Erfurt/Halle (dpa/th) - Mit rund 59 300 Thüringern ohne Job hat die Arbeitslosenquote im August im Freistaat leicht auf 5,3 Prozent zugelegt. Das sei ein Anstieg um 0,1 Prozentpunkte im Vergleich zum Vormonat, teilte die Landesarbeitsagentur am Donnerstag mit. «Anders als im vergangenen Jahr ist die Arbeitslosigkeit im August weiter gestiegen. Das hat unter anderem auch konjunkturelle Ursachen», sagte Kay Senius, Chef der Arbeitsagenturen in Thüringen.

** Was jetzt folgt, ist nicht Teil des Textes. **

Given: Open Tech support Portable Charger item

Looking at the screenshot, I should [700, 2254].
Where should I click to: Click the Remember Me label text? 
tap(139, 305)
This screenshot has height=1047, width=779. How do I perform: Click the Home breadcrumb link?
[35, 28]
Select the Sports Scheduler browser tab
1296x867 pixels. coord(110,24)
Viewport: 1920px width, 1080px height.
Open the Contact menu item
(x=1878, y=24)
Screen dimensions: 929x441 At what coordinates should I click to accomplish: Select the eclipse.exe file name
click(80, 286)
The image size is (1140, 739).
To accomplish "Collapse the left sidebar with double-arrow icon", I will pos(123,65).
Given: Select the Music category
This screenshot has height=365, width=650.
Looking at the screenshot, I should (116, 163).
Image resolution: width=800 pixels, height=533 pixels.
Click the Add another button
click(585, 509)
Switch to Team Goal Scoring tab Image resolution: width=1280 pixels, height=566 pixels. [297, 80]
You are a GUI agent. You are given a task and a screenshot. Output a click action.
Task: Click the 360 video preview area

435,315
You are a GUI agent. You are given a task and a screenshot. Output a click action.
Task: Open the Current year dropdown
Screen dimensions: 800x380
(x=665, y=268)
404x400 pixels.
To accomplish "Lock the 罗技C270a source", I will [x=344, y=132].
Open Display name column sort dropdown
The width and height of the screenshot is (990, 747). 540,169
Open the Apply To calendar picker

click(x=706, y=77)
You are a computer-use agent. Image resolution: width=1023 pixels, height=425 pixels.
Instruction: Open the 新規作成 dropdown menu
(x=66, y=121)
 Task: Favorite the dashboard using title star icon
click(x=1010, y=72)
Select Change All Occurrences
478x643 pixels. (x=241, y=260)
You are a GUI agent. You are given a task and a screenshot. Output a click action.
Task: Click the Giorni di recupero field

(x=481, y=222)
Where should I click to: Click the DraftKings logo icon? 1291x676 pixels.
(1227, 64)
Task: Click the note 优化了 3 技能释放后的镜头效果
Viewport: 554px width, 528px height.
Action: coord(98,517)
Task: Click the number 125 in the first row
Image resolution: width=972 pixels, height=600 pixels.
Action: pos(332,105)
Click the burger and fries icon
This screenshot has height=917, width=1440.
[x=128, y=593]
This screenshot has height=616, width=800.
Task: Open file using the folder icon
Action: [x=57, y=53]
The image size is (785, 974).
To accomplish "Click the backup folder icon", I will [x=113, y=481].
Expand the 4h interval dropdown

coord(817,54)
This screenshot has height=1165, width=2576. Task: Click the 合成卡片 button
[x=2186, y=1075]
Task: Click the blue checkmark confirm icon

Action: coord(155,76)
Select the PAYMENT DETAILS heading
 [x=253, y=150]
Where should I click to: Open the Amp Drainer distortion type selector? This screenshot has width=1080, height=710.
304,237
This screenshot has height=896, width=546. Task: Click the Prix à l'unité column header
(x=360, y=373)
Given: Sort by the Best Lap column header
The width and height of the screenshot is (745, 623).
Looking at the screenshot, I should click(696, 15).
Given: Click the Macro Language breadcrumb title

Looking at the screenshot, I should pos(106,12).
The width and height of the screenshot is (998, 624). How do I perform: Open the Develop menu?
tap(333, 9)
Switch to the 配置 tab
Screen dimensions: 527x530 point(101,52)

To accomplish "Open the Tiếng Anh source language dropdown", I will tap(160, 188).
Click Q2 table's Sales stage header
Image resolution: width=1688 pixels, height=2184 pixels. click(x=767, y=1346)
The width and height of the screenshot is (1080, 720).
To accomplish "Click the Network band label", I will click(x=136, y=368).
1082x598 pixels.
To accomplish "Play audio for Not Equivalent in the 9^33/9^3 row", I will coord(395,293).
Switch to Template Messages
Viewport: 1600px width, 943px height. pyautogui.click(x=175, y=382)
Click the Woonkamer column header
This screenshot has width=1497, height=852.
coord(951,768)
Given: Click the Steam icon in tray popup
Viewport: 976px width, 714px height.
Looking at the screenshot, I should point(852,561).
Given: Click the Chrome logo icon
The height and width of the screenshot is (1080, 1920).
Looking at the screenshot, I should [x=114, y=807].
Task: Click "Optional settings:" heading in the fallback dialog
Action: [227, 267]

Das zeige sich etwa in der im Vergleich zum Vorjahr gesunkenen Zahl neuer Stellenmeldungen etwa im verarbeitenden Gewerbe und der Zeitarbeit. «Von einer Krise sind wir aber weit entfernt», so Senius.

Arbeitgeber hatten im August demnach 4500 neue Stellen gemeldet - 400 weniger als im Vormonat und 600 weniger als im Vorjahresmonat. Die Deckung des weiterhin hohen Fach- und Arbeitskräftebedarfs sei nach wie vor eine große Herausforderung, teilte Arbeitsministerin Heike Werner (Linke) angesichts der Zahlen mit. «Die Vakanzzeit zur Besetzung von gemeldeten Stellen ist im Vergleich zum Vorjahr um 17 auf nunmehr 190 Tage gestiegen», so Werner.

Deutschlandweit wurden im August 2,319 Millionen Arbeitslose gezählt - 44 000 mehr als im Juli. Die Arbeitslosenquote stieg um 0,1 Prozentpunkte auf 5,1 Prozent.

In Thüringen fiel die Arbeitslosenquote in der Stadt Gera mit 8,3 Prozent im August am höchsten aus. Darauf folgen der Kyffhäuserkreis mit 7,7 sowie die Landkreise Nordhausen und Altenburger Land mit jeweils 7 Prozent. In den Landkreisen Hildburghausen (3,4 Prozent), Sonneberg (3,8) und Eichsfeld (3,9) war sie am geringsten.

Senius geht davon aus, dass die Arbeitslosigkeit in den kommenden Monaten zurückgehen werde - des Konjunkturtals wegen werde das allerdings etwas langsamer vonstattengehen.

Ende August waren nach Angaben der Arbeitsagentur rund 1550 Bewerber noch ohne Ausbildungsplatz. Dagegen meldeten Betriebe knapp 4500 noch unbesetzte Ausbildungsstellen. Aus Sicht des Gewerkschaftsbundes DGB müsse daher die duale Berufsausbildung attraktiver werden. «Wir brauchen eine Steigerung der Ausbildungsqualität, eine angemessene Vergütung und die Sicherheit, dass junge Menschen nach der Ausbildung auch fest übernommen werden», sagte der stellvertretende Vorsitzende des DGB Hessen-Thüringen, Sandro Witt.